Likewise, we can get the last five rows using the **tail()** command.

You might have noticed we have 2 column acting as the index, we can set a column as the index column manually using **index_col** command

In [None]:
salary_record = pd.read_csv("/content/ds_salaries.csv", index_col=0)
salary_record.head()

# **Indexing, Selecting & Assigning**
Selecting specific values of a pandas DataFram is a step you'll require in almost every oper, so one of the first things you need to learn in working with data in Python is how to select required the data points quickly and effectively.

In [None]:
salary_record

## **Native accessors**
Native Python objects provide good ways of indexing data. Pandas carries all of these over, which helps make it easy to start with.

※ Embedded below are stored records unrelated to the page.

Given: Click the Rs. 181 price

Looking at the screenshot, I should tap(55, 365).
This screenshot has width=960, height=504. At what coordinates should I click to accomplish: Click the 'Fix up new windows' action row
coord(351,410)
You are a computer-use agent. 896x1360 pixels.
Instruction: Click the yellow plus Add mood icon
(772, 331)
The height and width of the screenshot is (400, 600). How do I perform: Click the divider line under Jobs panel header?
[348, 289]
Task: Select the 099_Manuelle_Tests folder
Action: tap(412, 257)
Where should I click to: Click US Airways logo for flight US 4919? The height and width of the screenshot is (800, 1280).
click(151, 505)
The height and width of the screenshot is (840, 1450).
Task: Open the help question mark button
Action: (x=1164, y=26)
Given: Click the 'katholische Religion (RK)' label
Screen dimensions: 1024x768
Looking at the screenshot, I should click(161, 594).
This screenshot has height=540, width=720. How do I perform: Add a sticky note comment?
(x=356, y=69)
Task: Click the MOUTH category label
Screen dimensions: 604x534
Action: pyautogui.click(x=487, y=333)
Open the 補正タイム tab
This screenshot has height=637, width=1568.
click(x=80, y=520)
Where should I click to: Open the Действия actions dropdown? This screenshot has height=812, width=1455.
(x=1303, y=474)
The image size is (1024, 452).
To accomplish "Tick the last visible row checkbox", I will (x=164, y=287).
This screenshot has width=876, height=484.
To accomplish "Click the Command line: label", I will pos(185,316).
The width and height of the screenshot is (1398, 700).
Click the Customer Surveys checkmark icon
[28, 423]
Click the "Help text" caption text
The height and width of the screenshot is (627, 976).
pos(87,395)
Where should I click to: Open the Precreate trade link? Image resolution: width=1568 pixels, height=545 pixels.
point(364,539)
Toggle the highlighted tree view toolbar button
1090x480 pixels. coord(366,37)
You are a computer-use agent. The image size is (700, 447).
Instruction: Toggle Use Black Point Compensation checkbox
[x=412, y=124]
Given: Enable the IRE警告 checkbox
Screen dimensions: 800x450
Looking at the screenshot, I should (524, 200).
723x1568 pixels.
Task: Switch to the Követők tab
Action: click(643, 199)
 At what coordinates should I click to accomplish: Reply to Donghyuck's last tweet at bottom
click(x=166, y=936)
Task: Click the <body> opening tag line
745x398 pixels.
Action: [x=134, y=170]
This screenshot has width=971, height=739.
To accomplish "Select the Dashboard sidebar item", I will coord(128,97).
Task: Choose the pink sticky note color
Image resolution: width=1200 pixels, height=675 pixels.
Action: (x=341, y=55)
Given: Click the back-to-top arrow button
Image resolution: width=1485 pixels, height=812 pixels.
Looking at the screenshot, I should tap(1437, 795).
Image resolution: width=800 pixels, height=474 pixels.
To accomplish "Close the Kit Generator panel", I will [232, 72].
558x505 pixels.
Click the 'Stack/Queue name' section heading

In Python, we can access the property of an object by accessing it as an attribute. A **book** object, for example, might have a **title** property, which we can access by calling **book.title**. Columns in a pandas DataFrame work in much the same way.

Hence to access the **job_title** property of **salary_record** we can use:

In [None]:
salary_record.job_title

If we have a Python dictionary, we can access its values using the indexing **[ ]** operator. We can do the same with columns in a DataFrame:

In [None]:
salary_record['job_title']

If we have special characters in the column name, we wont we able access them through **Dataframe.column** method, this is where **Dataframe[ ]** method has advantage over the previous method.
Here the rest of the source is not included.